Intervista al Fatto Quotidiano

“Basta con il caos di voci in Ue, servono conferenza di pace e difesa comune”

Il candidato a cui il MoVimento 5 Stelle chiede il miracolo nel Nord Est sorride: “È vero, ora parlare di pacifismo va di moda. Ma io lo faccio dai tempi della guerra fredda, e invito tutti a fidarsi solo degli originali”. Ugo Biggeri, 58 anni, fiorentino, è uno dei fondatori di Banca Etica. Alla fine degli anni 80 fu tra i promotori della campagna per introdurre limiti all’esportazione di armi, che portò alla legge 185 del 1990. Ora è il rappresentante europeo di una rete di banche specializzate nello sviluppo sostenibile, e il M5S lo ha candidato alle Europee, come secondo nella lista per il Nord Est.

Avvenire ha raccontato di un appello a molte associazioni cattoliche, dalle Acli a Sant’Egidio, rivolto ai candidati delle Europee, perché si impegnino a favore della pace in Ucraina e contro “la non-cultura bellicista”.

Premesso che l’iniziativa nasce sulla spinta degli incontri per preparare la settimana sociale dei cattolici (a cui a luglio parteciperanno Sergio Mattarella e Papa Francesco, ndr), il senso è sostenere il Pontefice, che

continua a spendersi per il cessate a fuoco e per la pace, con un impegno che gli è valso anche numerosi attacchi. Io ovviamente sottoscriverò il documento.

Forse lo faranno in diversi perché i pacifisti spuntano ovunque. Moda elettorale, no?

Voglio pensare positivo. Se accade questo, vuol dire che noi pacifisti della prima ora avevamo ragione, e che le nostre idee stanno facendo presa su diverse persone. I rischi dell’escalation militare in Ucraina diventano sempre più evidenti.

Ma se si fermasse l’invio di armi a Kiev più che verso una pace si correrebbe verso la resa a un dittatore, non crede?

In questi due anni si è tentato di banalizzare un problema molto complesso, riducendo tutto al tema dell’invio delle armi, quando la guerra in Ucraina è nata di fatto prima del 2014. Tutte le occasioni per mettere attorno a un tavolo la Russia e Kiev non sono state colte. Ma bisogna investire in diplomazia almeno quanto si è investito in armamenti.

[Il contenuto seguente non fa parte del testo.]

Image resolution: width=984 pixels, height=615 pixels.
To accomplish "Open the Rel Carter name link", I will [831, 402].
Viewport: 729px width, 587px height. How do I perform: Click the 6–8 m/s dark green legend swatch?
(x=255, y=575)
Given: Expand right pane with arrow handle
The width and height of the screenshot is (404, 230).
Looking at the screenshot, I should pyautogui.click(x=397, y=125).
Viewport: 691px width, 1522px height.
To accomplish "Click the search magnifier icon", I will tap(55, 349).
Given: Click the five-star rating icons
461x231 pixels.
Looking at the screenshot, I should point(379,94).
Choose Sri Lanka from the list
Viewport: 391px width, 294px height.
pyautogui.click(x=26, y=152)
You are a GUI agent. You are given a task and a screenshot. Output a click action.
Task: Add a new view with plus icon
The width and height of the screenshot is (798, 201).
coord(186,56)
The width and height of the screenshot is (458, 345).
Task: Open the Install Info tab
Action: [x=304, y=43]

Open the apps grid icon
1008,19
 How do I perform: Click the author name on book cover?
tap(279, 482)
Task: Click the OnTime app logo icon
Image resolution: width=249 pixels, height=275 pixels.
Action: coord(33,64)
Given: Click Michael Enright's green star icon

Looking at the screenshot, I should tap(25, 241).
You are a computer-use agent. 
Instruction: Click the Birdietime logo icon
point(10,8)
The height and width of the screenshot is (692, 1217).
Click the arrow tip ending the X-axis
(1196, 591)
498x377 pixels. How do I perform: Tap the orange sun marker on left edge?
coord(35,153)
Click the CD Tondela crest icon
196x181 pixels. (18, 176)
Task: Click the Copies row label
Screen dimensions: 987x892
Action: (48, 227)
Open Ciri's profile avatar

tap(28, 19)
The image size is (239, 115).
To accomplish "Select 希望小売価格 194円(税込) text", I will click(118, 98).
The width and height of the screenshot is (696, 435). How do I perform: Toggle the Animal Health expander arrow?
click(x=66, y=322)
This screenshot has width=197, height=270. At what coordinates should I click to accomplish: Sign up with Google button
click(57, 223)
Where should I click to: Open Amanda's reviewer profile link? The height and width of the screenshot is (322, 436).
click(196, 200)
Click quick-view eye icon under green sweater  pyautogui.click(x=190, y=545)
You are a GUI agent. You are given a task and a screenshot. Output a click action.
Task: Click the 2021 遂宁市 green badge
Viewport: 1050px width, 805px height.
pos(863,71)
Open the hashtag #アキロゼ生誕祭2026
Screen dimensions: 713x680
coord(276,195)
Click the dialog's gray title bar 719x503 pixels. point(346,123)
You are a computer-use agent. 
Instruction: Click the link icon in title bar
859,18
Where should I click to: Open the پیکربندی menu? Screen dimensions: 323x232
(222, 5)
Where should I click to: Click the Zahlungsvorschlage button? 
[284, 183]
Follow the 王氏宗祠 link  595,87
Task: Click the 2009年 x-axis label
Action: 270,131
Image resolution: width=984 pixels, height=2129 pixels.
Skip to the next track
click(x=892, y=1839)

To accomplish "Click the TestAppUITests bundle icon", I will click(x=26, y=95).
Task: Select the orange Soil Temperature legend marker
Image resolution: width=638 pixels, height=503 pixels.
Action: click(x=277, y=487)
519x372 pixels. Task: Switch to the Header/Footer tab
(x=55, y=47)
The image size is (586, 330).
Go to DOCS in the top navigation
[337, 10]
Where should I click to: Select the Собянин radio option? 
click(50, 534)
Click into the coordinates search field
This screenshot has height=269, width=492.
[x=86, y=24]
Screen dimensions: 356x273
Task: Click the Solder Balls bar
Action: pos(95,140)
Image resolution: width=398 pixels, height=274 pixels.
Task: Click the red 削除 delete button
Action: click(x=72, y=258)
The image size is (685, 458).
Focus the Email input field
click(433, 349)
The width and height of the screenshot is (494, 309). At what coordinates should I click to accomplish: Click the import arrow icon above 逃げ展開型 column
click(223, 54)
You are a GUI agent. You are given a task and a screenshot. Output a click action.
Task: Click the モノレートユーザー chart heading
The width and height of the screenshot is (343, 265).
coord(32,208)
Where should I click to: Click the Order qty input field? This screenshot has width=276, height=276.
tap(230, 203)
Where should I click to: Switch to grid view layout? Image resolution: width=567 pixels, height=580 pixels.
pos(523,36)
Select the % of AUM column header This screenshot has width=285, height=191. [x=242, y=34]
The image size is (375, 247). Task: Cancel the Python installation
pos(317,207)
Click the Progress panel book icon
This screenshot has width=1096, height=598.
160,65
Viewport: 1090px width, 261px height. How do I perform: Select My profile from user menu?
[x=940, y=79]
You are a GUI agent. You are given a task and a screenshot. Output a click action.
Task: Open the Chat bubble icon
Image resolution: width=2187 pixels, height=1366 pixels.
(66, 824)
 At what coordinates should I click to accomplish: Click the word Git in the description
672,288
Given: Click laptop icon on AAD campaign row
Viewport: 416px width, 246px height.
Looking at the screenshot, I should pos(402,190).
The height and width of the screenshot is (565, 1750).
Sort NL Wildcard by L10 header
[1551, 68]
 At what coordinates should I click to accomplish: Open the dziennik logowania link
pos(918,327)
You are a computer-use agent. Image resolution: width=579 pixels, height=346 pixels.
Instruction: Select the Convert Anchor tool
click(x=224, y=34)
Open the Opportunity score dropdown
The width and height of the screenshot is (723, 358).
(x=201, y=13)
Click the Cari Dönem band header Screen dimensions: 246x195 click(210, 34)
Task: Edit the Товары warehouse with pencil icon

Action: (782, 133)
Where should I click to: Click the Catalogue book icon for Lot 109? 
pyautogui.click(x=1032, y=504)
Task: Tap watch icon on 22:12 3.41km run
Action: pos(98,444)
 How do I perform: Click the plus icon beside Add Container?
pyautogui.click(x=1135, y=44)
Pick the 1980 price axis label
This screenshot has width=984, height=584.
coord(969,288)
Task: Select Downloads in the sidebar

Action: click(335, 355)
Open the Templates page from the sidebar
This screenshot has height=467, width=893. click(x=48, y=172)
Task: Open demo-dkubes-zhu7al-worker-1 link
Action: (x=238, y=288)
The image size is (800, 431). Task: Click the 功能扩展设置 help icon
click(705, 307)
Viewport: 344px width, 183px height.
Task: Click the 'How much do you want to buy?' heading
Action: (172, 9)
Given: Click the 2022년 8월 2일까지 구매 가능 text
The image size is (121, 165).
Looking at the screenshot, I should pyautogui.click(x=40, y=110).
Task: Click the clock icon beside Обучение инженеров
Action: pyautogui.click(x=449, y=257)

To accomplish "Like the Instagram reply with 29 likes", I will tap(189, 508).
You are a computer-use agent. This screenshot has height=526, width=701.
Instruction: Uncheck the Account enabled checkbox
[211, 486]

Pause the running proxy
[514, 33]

Parlare di cessate il fuoco e stop alle armi può fare rima con resa, anche per Putin.

Noi siamo democrazie, e dobbiamo parlare liberamente di questi temi. Bisogna fermare le armi, per lavorare a una pace e a un accordo duraturo sul lungo periodo, come si fece a suo tempo per la Germania.

Il M5S cosa può proporre sul tema UE?

Innanzitutto una conferenza di pace sotto l’egida dell ’Onu. Poi, e può sembrare un paradosso, serve una difesa comune europea. In queste ore Macron parla di soldati sul campo e leggiamo di piani Nato per l’invio di truppe, mentre altri fanno finta di niente o dicono di opporsi. Una difesa comune in Ue fermerebbe la cacofonia di voci che indebolisce l’Europa, da cui invece deve arrivare una vera azione diplomatica. Un altro obiettivo è far sì che in tutti i Paesi della Ue ci siano leggi per limitare l’esportazione di armamenti.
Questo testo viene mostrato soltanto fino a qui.